I’ve been in France for a whole month now, and I can confidently say that I have never, in my entire life, eaten this many baguettes. They’re everywhere. My friends have started sending me tips on how to adequately adapt to this new baguette onslaught, including a Baguette Pack™–a bread-shaped backpack to fulfill all my bread-erly needs. Thanks guys.

Things have been interesting so far! The whole you-must-speak-french-at-all-times-or-you-will-die thing can be a little overwhelming at times, but I’ve already reached a point where I can hold entire conversations in French without wanting to crawl into a deep dark hole afterwards–which, by the way, is a vast improvement from the first week of orientation in Biarritz. The memory of the first dinner with my Biarritz host family, and it’s long stretches of absolute silence, will probably haunt me for some time.

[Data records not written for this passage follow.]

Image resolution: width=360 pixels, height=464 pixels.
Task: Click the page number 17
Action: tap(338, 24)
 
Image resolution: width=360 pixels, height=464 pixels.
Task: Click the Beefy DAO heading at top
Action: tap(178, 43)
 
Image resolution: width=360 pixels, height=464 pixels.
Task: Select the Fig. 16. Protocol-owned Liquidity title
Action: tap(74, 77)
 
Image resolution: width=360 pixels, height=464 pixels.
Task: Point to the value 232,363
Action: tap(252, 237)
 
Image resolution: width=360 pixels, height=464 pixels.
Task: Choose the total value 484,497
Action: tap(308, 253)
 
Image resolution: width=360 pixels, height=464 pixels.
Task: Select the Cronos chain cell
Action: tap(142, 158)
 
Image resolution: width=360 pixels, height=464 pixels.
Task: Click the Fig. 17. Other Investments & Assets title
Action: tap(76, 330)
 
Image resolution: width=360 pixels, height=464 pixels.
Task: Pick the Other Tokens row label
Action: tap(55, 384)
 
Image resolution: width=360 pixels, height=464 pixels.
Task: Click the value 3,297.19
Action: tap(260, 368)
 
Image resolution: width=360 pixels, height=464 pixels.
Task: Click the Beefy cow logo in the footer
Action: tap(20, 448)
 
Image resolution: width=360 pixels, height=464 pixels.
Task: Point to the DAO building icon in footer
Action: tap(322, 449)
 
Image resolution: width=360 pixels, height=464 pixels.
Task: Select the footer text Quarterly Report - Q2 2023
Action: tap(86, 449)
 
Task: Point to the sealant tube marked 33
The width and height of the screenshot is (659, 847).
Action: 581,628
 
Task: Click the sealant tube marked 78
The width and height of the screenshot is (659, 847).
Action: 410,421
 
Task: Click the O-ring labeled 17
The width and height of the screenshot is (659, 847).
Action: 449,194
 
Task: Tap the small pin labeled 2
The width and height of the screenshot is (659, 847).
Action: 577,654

I’m now living with my host family in Paris, and I’m really enjoying it so far. My living situation is a little different than most students in the Hamilton in France program: instead of living in the apartment with the host family, I live in a separate room six floors above them! It’s tiny, but I have my own shower and a baby kitchen. Another student in the program lives in the actual apartment with them, and I go down in the evenings to eat dinner with them. My neighbors seem to be mostly students, and the walls are very thin, so there are times that I feel like I’m right back in a Hamilton dorm room. Except it’s all in french.

The apartment is also very conveniently located in the seventh/fifteenth arrondissement division– I’m a ten minute walk from the Eiffel Tower, Montparnasse and Les Invalides. Sometimes I’ll be heading to the grocery store and I’ll casually glance over my shoulder only to see the Eiffel Tower, and I have to pinch myself. There’s also a nice park area in front of the apartment, and there are always people there–runners, children, yoga people, dogs, couples, some more dogs. At night, it gets pitch dark, but towards the end of the week teenagers like hanging out there (it’s actually a little funny that they don’t even use their phone flashlights).I’ve also kinda fallen in love with the metro. I know that sounds a bit weird, especially since it smells like pee a lot of the time and it’s always a little sweaty, but it keeps me from having to walk an hour to class, gives me nearly unlimited access to all of Paris, and gives me free time to read. I take the 6th a lot and I love it–it’s rickety on the outside, but it goes above ground and I get to see Paris on the way to class. I also end up seeing a lot of interesting people! For example, this girl that was full of coincidences:

I’m still adapting to classes and the mammoth that is the french education system, but that’s a whole other post.